Tuesday, July 23, 2013

Spot The Jesus -Day 2. In Difficult Relationships

Recently a husband was complaining bitterly about his wife’s attitude towards domestic activities while she complained about how rude he was at times when he wanted to correct her and even outrightly abusive at times. Demands of life and our expectations can sometimes leave us with little or no steam and vigour at times, temporarily we might not be the best friends or lovers. It’s easy to love other people when everything’s going well. But when there are hurt feelings, mistrust, or clashing wills, relationships don’t feel very much as though they are of God. Yet it is at just those times, that we can witness the movement of God in our lives, leading us to healing, trust, and cooperation. These can be opportunities to let go of character defects and to exercise virtues. 

When major family relationship problems are encountered, it’s common to attempt a control strategy. You try to get the other person to change. Sometimes this approach works, especially if your request and the other person are both reasonable.
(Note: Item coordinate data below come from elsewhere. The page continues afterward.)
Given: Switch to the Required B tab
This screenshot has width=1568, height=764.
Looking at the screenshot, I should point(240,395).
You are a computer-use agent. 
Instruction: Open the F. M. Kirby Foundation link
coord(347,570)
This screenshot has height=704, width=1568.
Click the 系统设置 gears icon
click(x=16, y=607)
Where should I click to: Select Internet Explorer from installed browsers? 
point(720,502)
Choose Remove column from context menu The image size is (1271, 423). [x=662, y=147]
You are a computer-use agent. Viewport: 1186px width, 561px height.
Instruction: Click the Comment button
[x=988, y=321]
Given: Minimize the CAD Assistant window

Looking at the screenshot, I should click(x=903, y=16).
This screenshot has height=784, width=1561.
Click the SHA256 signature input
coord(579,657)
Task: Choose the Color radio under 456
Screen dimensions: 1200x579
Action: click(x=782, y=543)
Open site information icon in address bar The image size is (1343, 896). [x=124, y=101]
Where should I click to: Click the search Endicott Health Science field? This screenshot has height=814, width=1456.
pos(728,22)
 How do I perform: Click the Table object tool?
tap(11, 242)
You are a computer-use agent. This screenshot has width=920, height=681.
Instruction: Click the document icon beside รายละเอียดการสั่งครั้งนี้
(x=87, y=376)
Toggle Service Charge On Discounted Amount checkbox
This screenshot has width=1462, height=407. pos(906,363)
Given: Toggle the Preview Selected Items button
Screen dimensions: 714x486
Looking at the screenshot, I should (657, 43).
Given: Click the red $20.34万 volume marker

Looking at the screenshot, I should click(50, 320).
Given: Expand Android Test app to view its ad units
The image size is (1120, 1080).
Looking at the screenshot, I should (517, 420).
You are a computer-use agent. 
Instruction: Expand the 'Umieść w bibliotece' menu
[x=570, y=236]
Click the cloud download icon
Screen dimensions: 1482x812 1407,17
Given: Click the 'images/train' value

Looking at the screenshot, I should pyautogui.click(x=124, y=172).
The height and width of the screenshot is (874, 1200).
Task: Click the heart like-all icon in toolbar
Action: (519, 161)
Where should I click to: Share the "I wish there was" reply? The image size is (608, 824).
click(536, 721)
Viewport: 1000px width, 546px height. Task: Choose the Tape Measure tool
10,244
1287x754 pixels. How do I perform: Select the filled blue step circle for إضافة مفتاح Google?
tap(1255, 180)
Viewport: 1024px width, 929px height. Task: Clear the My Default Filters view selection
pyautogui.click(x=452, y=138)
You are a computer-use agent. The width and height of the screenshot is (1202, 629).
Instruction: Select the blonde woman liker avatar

But many times it just leads to frustration because we need to work on ourselves.


An internal way of viewing relationship problems is that they reflect back to you a part of yourself that you dislike. If you have a negative external relationship situation, it’s a reflection of a conflict in your own thinking. As long as you keep looking outside yourself for the answer, you may never resolve the external problem. But once you start looking inside yourself for the problem, it may become easier to solve. I see this as a loving way the Father corrects things in us and conform us into his image.

You may be wondering how anything positive could possibly come from your hurting marriage. The apostle Paul wrote, "We know that God causes all things to work together for good to those who love God, to those who are called according to His purpose" (Romans 8:28). Christian marriage is not exempt from this principle. Just as we are called to sacrifice in our spiritual walk, we are also called to endure some things for the sake of righteousness.

God is using these sufferings to bring you to deeper faith and repentance. Difficult times always bring us to our knees. They remind us that we are not in control, and only God is. During this experience you should be asking yourself, "How much of my suffering in this situation is caused by my own sin?" Prayer and reading Scripture will deepen your relationship with Him as you learn to trust in His sovereign control. Hard times give us a greater compassion for others going through tribulations.

Even though we can seldom see how God uses difficult relationships for our future benefit, He has promised to use them for good, and He is faithful to keep His word.